Open lines of communication? Trust between coaches and players? Comfort on the offensive side of the ball? Dogs and cats living together?...etc., etc. On offense and defense, we have struggled with all of these things at times during the last two seasons. While it was probably never as bad as it was made out to be, there was enough smoke to believe that at least a little fire existed. So I can appreciate a commitment to ensuring that players feel comfortable approaching the boss with questions and ideas, as well as the careful preparation for as many issues that could arise. By God, that is just crazy enough to work!

3) We'll wrap up the trio with some actual numbers and history. He became the wide receivers coach for the Texans in 2006, and in 2008 he was promoted to the offensive coordinator position where he spent the last two seasons.
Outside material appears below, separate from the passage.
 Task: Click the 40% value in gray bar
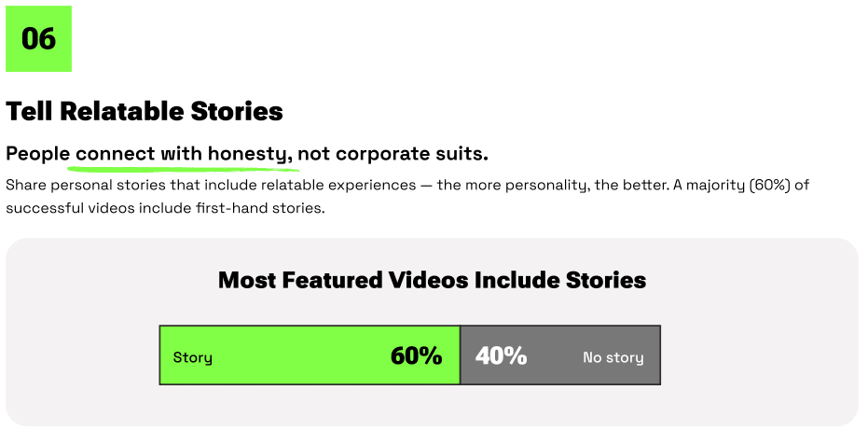(x=502, y=355)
As a fantasy football geek, I know how good the Texans' offense has been in that span, but most people don't realize how dominant they have been since they get overshadowed by the Colts. In his two years as offensive coordinator for the Texans they finished 3rd and 4th in the league in total offense. They averaged 22.9 points per game in 2008 and 24.2 points per game in 2009. This past season, they had the #1 passing offense...better than the Colts, Saints, and Patriots. They had the 4th highest total number of plays over 20 yards and the 4th highest total number of plays over 40 yards. Granted, their rushing offense was closer to the bottom than the top, but that only underscores the potency of their passing attack (as well as their reliance on it.) To be fair, Gary Kubiak deserves a ton of credit as well, and the combo of Andre Johnson and Matt Schaub is currently much better than anything we have going in D.C. But the year before Shanahan Jr. took over the offense it was 14th in the league.

There you have it. A team in dire need of help on offense gets an offensive minded head coach with one of the hottest coordinators in the league in tow. We have all pined for this franchise to go after a hot coordinator in the hopes of importing a fresh ideology and style. In Mike Shanahan, we get the experienced head coach AND the hot coordinator. There is a lot to like there.